EXERCISE INSTRUCTIONS
Reproduce the following material line for line, without changing anything.
** Opening DATASET RECORDS block **
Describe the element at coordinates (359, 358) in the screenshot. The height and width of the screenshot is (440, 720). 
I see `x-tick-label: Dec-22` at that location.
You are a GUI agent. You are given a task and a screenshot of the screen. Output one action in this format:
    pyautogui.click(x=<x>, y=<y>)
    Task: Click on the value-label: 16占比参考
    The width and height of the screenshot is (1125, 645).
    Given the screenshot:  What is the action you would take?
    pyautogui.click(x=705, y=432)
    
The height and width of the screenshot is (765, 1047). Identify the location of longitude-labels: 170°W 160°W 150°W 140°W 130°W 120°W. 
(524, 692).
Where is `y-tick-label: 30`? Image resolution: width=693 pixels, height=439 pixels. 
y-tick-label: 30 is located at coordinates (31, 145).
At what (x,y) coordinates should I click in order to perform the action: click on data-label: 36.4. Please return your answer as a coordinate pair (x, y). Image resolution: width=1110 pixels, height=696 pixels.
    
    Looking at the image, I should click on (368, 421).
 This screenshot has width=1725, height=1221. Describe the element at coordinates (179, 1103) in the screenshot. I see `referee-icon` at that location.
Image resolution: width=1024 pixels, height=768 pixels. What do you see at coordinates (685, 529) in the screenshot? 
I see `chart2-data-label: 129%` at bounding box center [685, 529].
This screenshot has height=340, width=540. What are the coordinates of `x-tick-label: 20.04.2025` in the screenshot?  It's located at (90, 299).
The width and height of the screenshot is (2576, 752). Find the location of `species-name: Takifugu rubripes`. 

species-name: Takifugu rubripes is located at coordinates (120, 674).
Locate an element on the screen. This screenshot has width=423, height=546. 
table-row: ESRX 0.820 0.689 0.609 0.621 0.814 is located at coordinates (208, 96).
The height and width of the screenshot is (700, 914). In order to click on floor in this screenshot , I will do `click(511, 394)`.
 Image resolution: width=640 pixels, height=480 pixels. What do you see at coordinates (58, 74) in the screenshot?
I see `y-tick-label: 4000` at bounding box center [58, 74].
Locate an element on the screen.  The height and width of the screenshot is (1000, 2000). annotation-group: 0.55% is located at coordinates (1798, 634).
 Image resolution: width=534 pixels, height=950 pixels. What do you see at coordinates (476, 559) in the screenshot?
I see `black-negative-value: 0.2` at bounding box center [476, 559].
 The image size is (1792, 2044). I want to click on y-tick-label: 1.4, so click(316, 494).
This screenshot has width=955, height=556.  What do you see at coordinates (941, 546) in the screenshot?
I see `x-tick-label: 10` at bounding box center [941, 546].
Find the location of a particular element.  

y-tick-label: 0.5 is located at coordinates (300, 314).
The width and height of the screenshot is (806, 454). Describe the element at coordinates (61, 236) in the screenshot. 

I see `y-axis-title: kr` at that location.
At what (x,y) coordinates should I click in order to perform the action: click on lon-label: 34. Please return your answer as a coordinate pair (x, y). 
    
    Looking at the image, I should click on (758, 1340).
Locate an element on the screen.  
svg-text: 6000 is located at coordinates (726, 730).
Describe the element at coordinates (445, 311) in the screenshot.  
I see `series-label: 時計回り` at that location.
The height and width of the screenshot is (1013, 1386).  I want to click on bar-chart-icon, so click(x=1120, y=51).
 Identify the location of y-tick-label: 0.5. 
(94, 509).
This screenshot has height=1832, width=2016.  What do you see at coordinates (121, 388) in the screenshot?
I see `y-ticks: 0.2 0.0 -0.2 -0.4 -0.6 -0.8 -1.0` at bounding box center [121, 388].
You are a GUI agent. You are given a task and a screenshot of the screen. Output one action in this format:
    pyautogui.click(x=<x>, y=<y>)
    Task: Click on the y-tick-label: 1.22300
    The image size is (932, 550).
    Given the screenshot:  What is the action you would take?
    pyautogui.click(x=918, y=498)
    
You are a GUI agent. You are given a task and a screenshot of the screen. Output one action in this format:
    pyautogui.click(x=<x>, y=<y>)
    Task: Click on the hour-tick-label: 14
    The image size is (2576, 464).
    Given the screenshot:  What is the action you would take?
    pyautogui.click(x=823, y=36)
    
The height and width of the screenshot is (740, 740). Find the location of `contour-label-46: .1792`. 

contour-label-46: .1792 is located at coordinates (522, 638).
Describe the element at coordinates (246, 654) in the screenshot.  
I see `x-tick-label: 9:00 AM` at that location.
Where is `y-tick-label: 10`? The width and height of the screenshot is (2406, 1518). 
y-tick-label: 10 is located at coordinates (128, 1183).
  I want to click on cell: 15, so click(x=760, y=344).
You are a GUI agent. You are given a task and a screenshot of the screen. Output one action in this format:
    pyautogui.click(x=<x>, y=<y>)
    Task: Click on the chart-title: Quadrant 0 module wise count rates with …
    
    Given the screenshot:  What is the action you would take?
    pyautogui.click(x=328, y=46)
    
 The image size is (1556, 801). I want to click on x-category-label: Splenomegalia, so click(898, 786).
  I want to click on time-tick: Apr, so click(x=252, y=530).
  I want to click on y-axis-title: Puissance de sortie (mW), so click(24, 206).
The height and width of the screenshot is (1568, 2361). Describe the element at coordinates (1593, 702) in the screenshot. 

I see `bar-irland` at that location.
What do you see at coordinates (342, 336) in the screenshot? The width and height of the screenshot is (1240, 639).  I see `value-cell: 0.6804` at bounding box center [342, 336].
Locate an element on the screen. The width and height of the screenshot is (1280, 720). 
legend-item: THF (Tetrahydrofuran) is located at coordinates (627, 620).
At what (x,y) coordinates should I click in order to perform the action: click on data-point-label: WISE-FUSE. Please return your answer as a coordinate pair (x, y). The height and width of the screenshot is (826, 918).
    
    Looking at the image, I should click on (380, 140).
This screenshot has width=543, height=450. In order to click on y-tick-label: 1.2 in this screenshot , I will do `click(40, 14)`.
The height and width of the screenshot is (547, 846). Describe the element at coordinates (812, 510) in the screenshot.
** Closing DATASET RECORDS block **
YOUR RESPONSE
Describe the element at coordinates (359, 358) in the screenshot. The height and width of the screenshot is (440, 720). 
I see `x-tick-label: Dec-22` at that location.
You are a GUI agent. You are given a task and a screenshot of the screen. Output one action in this format:
    pyautogui.click(x=<x>, y=<y>)
    Task: Click on the value-label: 16占比参考
    The width and height of the screenshot is (1125, 645).
    Given the screenshot:  What is the action you would take?
    pyautogui.click(x=705, y=432)
    
The height and width of the screenshot is (765, 1047). Identify the location of longitude-labels: 170°W 160°W 150°W 140°W 130°W 120°W. 
(524, 692).
Where is `y-tick-label: 30`? Image resolution: width=693 pixels, height=439 pixels. 
y-tick-label: 30 is located at coordinates (31, 145).
At what (x,y) coordinates should I click in order to perform the action: click on data-label: 36.4. Please return your answer as a coordinate pair (x, y). Image resolution: width=1110 pixels, height=696 pixels.
    
    Looking at the image, I should click on (368, 421).
 This screenshot has width=1725, height=1221. Describe the element at coordinates (179, 1103) in the screenshot. I see `referee-icon` at that location.
Image resolution: width=1024 pixels, height=768 pixels. What do you see at coordinates (685, 529) in the screenshot? 
I see `chart2-data-label: 129%` at bounding box center [685, 529].
This screenshot has height=340, width=540. What are the coordinates of `x-tick-label: 20.04.2025` in the screenshot?  It's located at (90, 299).
The width and height of the screenshot is (2576, 752). Find the location of `species-name: Takifugu rubripes`. 

species-name: Takifugu rubripes is located at coordinates (120, 674).
Locate an element on the screen. This screenshot has width=423, height=546. 
table-row: ESRX 0.820 0.689 0.609 0.621 0.814 is located at coordinates (208, 96).
The height and width of the screenshot is (700, 914). In order to click on floor in this screenshot , I will do `click(511, 394)`.
 Image resolution: width=640 pixels, height=480 pixels. What do you see at coordinates (58, 74) in the screenshot?
I see `y-tick-label: 4000` at bounding box center [58, 74].
Locate an element on the screen.  The height and width of the screenshot is (1000, 2000). annotation-group: 0.55% is located at coordinates (1798, 634).
 Image resolution: width=534 pixels, height=950 pixels. What do you see at coordinates (476, 559) in the screenshot?
I see `black-negative-value: 0.2` at bounding box center [476, 559].
 The image size is (1792, 2044). I want to click on y-tick-label: 1.4, so click(316, 494).
This screenshot has width=955, height=556.  What do you see at coordinates (941, 546) in the screenshot?
I see `x-tick-label: 10` at bounding box center [941, 546].
Find the location of a particular element.  

y-tick-label: 0.5 is located at coordinates (300, 314).
The width and height of the screenshot is (806, 454). Describe the element at coordinates (61, 236) in the screenshot. 

I see `y-axis-title: kr` at that location.
At what (x,y) coordinates should I click in order to perform the action: click on lon-label: 34. Please return your answer as a coordinate pair (x, y). 
    
    Looking at the image, I should click on (758, 1340).
Locate an element on the screen.  
svg-text: 6000 is located at coordinates (726, 730).
Describe the element at coordinates (445, 311) in the screenshot.  
I see `series-label: 時計回り` at that location.
The height and width of the screenshot is (1013, 1386).  I want to click on bar-chart-icon, so click(x=1120, y=51).
 Identify the location of y-tick-label: 0.5. 
(94, 509).
This screenshot has height=1832, width=2016.  What do you see at coordinates (121, 388) in the screenshot?
I see `y-ticks: 0.2 0.0 -0.2 -0.4 -0.6 -0.8 -1.0` at bounding box center [121, 388].
You are a GUI agent. You are given a task and a screenshot of the screen. Output one action in this format:
    pyautogui.click(x=<x>, y=<y>)
    Task: Click on the y-tick-label: 1.22300
    The image size is (932, 550).
    Given the screenshot:  What is the action you would take?
    pyautogui.click(x=918, y=498)
    
You are a GUI agent. You are given a task and a screenshot of the screen. Output one action in this format:
    pyautogui.click(x=<x>, y=<y>)
    Task: Click on the hour-tick-label: 14
    The image size is (2576, 464).
    Given the screenshot:  What is the action you would take?
    pyautogui.click(x=823, y=36)
    
The height and width of the screenshot is (740, 740). Find the location of `contour-label-46: .1792`. 

contour-label-46: .1792 is located at coordinates (522, 638).
Describe the element at coordinates (246, 654) in the screenshot.  
I see `x-tick-label: 9:00 AM` at that location.
Where is `y-tick-label: 10`? The width and height of the screenshot is (2406, 1518). 
y-tick-label: 10 is located at coordinates (128, 1183).
  I want to click on cell: 15, so click(x=760, y=344).
You are a GUI agent. You are given a task and a screenshot of the screen. Output one action in this format:
    pyautogui.click(x=<x>, y=<y>)
    Task: Click on the chart-title: Quadrant 0 module wise count rates with …
    
    Given the screenshot:  What is the action you would take?
    pyautogui.click(x=328, y=46)
    
 The image size is (1556, 801). I want to click on x-category-label: Splenomegalia, so click(898, 786).
  I want to click on time-tick: Apr, so click(x=252, y=530).
  I want to click on y-axis-title: Puissance de sortie (mW), so click(24, 206).
The height and width of the screenshot is (1568, 2361). Describe the element at coordinates (1593, 702) in the screenshot. 

I see `bar-irland` at that location.
What do you see at coordinates (342, 336) in the screenshot? The width and height of the screenshot is (1240, 639).  I see `value-cell: 0.6804` at bounding box center [342, 336].
Locate an element on the screen. The width and height of the screenshot is (1280, 720). 
legend-item: THF (Tetrahydrofuran) is located at coordinates (627, 620).
At what (x,y) coordinates should I click in order to perform the action: click on data-point-label: WISE-FUSE. Please return your answer as a coordinate pair (x, y). The height and width of the screenshot is (826, 918).
    
    Looking at the image, I should click on (380, 140).
This screenshot has width=543, height=450. In order to click on y-tick-label: 1.2 in this screenshot , I will do `click(40, 14)`.
The height and width of the screenshot is (547, 846). Describe the element at coordinates (812, 510) in the screenshot.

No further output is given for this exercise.